Record high cotton prices have dampened world demand for cotton products, slowing U.S. exports, and pointing to somewhat lower prices for this year’s crop, says O. A. Cleveland, Jr.

“I would suggest that the crop that’s in the field now will be 10 cents to 15 cents less valuable than last year’s crop,” he said at the joint annual meeting of the Mississippi Boll Weevil Management Corporation and the Mississippi Farm Bureau Cotton Policy Committee at Grenada, Miss.

Even with Texas’ dismal crop outlook as a result of a severe ongoing drought, there will be an increase in world production and carryover this year, “and that will probably keep price from going back above $1.25,” says Cleveland, Mississippi State University agricultural economics professor emeritus.

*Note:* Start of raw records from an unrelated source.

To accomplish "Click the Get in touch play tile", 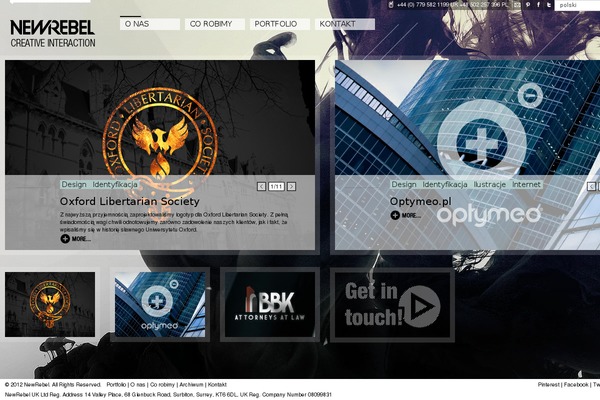I will coord(393,304).
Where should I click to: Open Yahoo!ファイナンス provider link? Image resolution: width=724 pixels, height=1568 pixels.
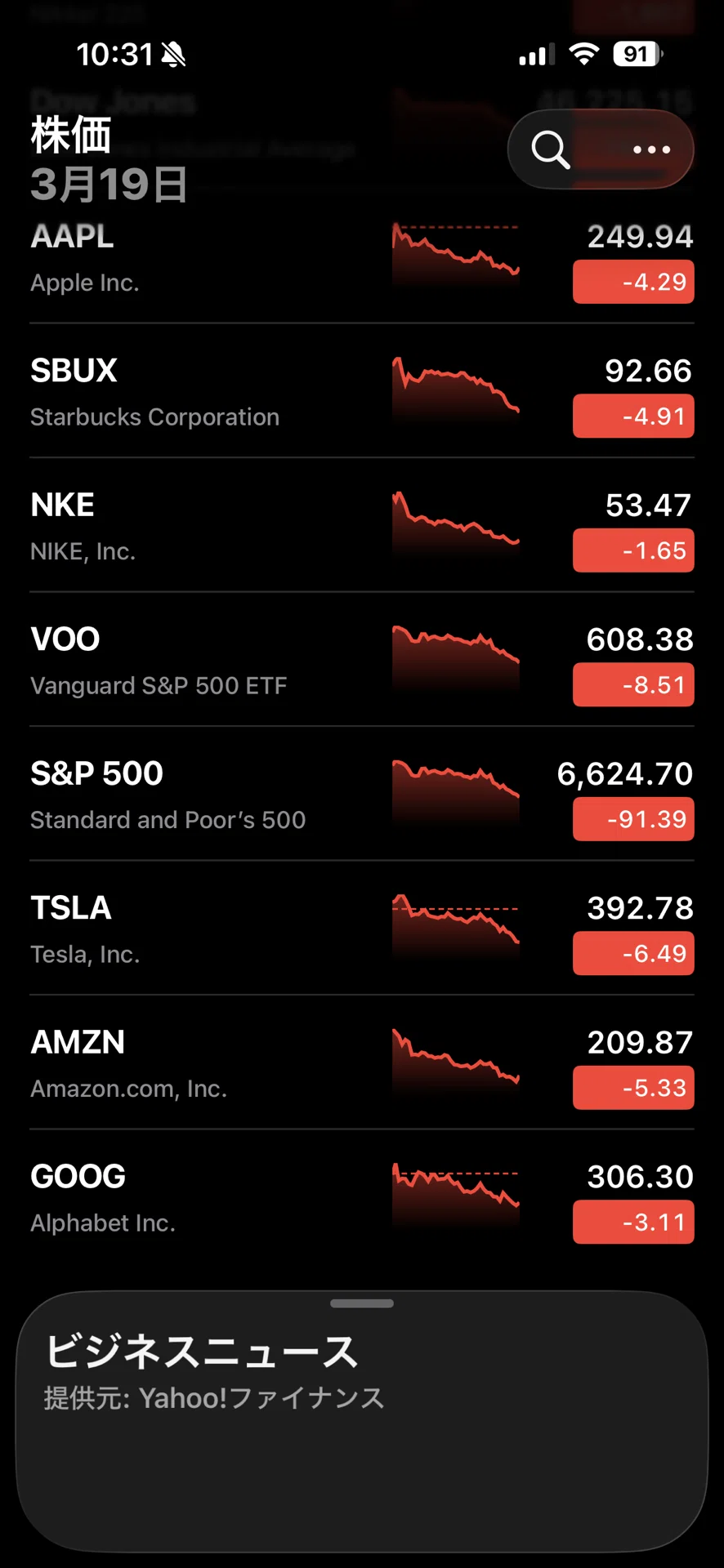pyautogui.click(x=261, y=1398)
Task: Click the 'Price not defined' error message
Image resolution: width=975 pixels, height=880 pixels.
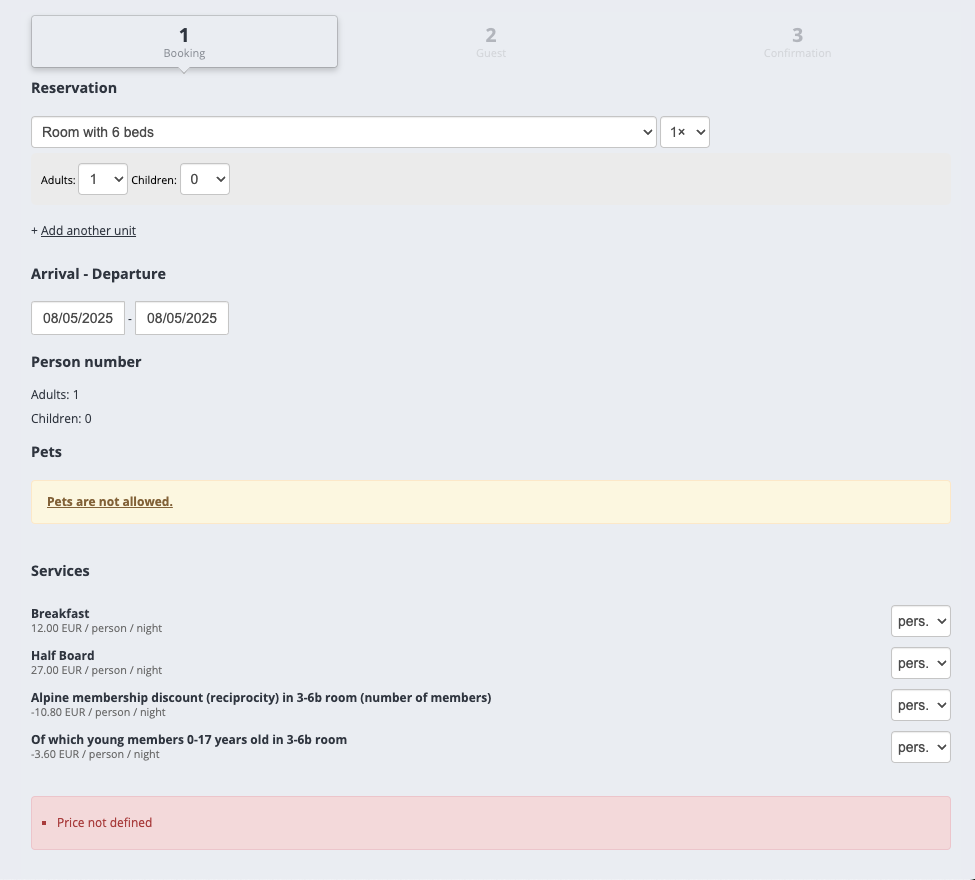Action: 105,823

“But, I think you’ll still have ample opportunity to price cotton at $1 or more.

“The bottom line is that cotton still has to compete for land.  With cotton carryover remaining relatively tight, and grain carryover still relatively tight, that balance is going to keep prices somewhat in the range of $1.10 to $1.25 for December 2011 cotton.

 “I think you’ve got at least a couple more years to see a dollar sign in front of your price,” Cleveland says. “I’ve been bullish from $1.45 cents all the way down to $1.13 where we are today (July 7), and I remain somewhat bullish. I think the reality of the matter is that cotton, at $1.13, is not overly expensive — but then, neither is it particularly cheap.”

Demand for cotton has slacked off somewhat, he notes. “This is due to somewhat less demand from consumers in response to higher prices for cotton products, and a bit of slowing of purchases by textile mills because they had yarn sitting unspun in inventory and they had to move that out before they would step in and buy again.

“Even though they’re now that coming into the market again, consumer demand is not as strong as it was, so the mills are basically operating hand-to-mouth and trying to sort through the Chinese situation.”

More and more, Cleveland says, the cotton market is being influenced by China, India, Brazil, and countries in the Asian sub-continent.

“Whether that influence is production oriented or demand oriented, Chinese and Indian consumers are now the big horse pulling the demand/price wagon, as opposed to the many decades when U.S. consumers pulled that wagon.

“China, India, and Brazil — these are places where the future of demand truly lies. We used to laugh and say if we could just get Chinese consumers to buy one more tee shirt that it would do wonders for cotton demand. Well, now they’re buying one more tee shirt, and sometimes two, and that’s what’s given us $1.50 and $2 cotton.